■ **Information shown**

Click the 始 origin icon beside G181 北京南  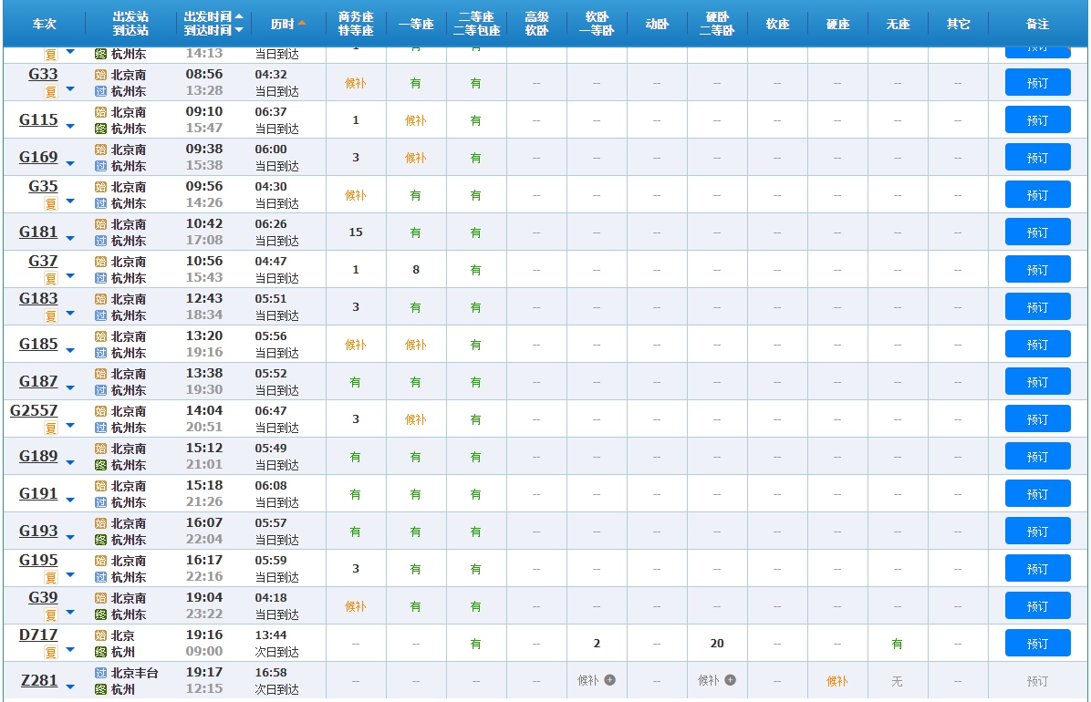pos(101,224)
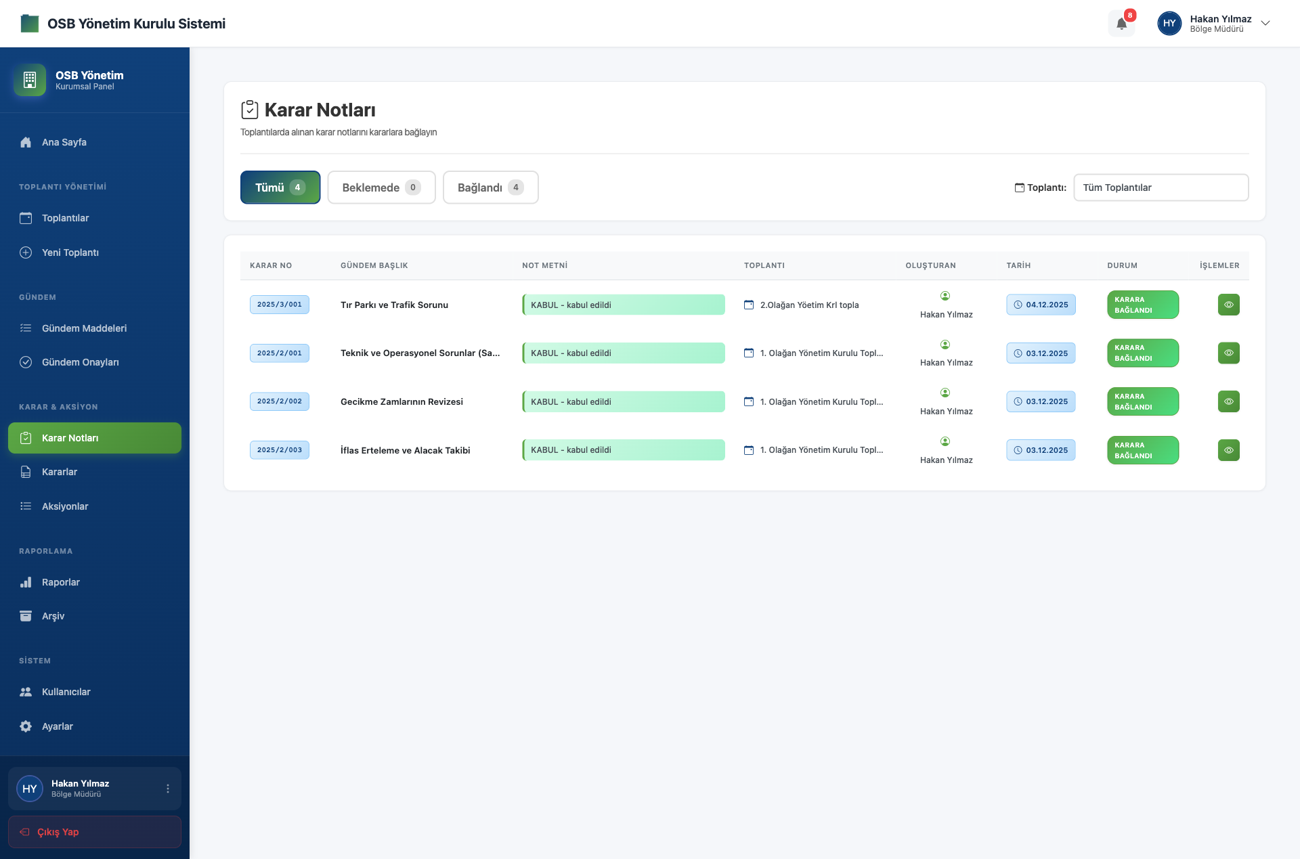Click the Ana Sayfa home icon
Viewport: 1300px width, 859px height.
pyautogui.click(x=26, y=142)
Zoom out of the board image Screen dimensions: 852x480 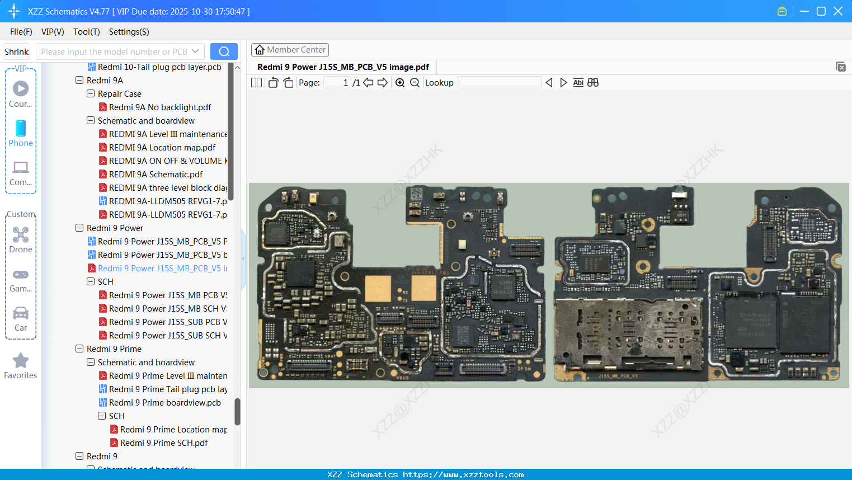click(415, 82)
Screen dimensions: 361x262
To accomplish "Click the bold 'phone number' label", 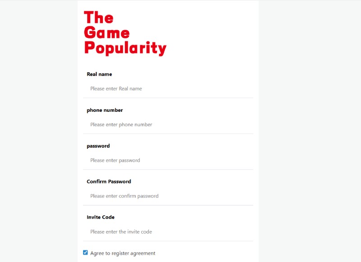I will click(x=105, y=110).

==

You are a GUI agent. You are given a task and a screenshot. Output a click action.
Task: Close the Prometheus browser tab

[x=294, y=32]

* * *

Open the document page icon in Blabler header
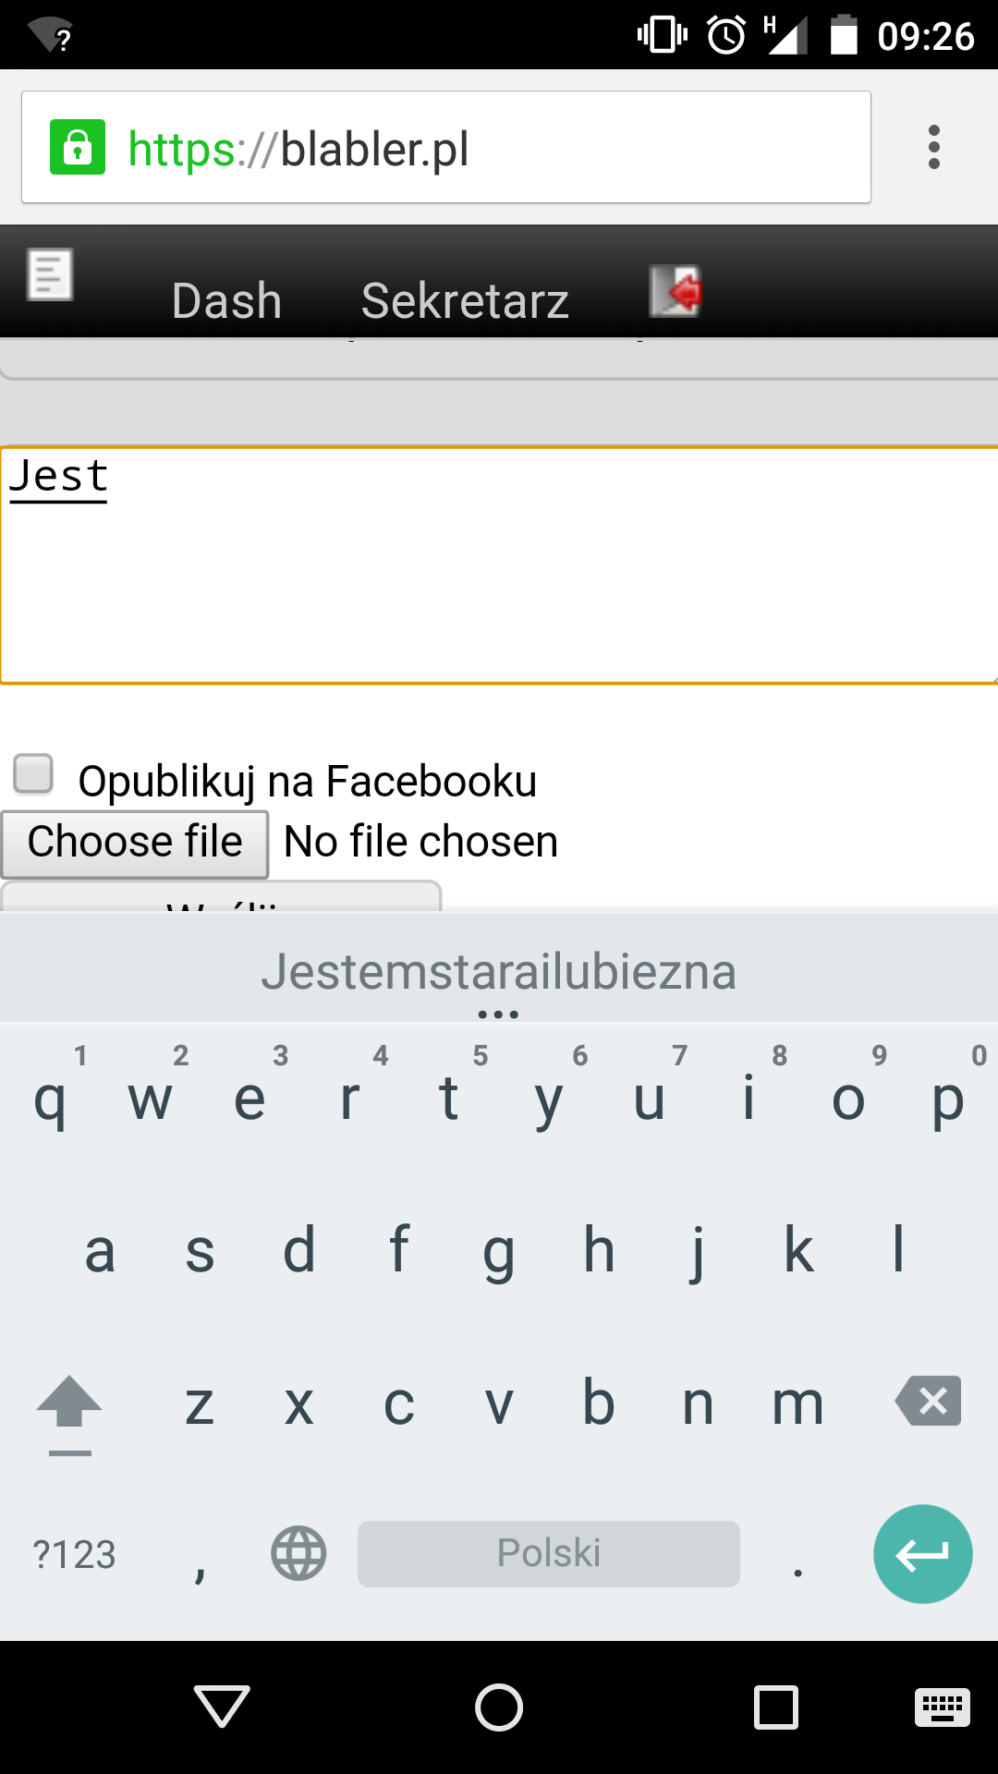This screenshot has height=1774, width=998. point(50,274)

■ **To do**
Convert the records from the line with "You are a GUI" up to and including the line with "[x=294, y=32]" into a JSON list of strings, one string per line, leaving out blank lines.

■ **Solved problem**
[
  "You are a GUI agent. You are given a task and a screenshot. Output a click action.",
  "Task: Close the Prometheus browser tab",
  "[x=294, y=32]"
]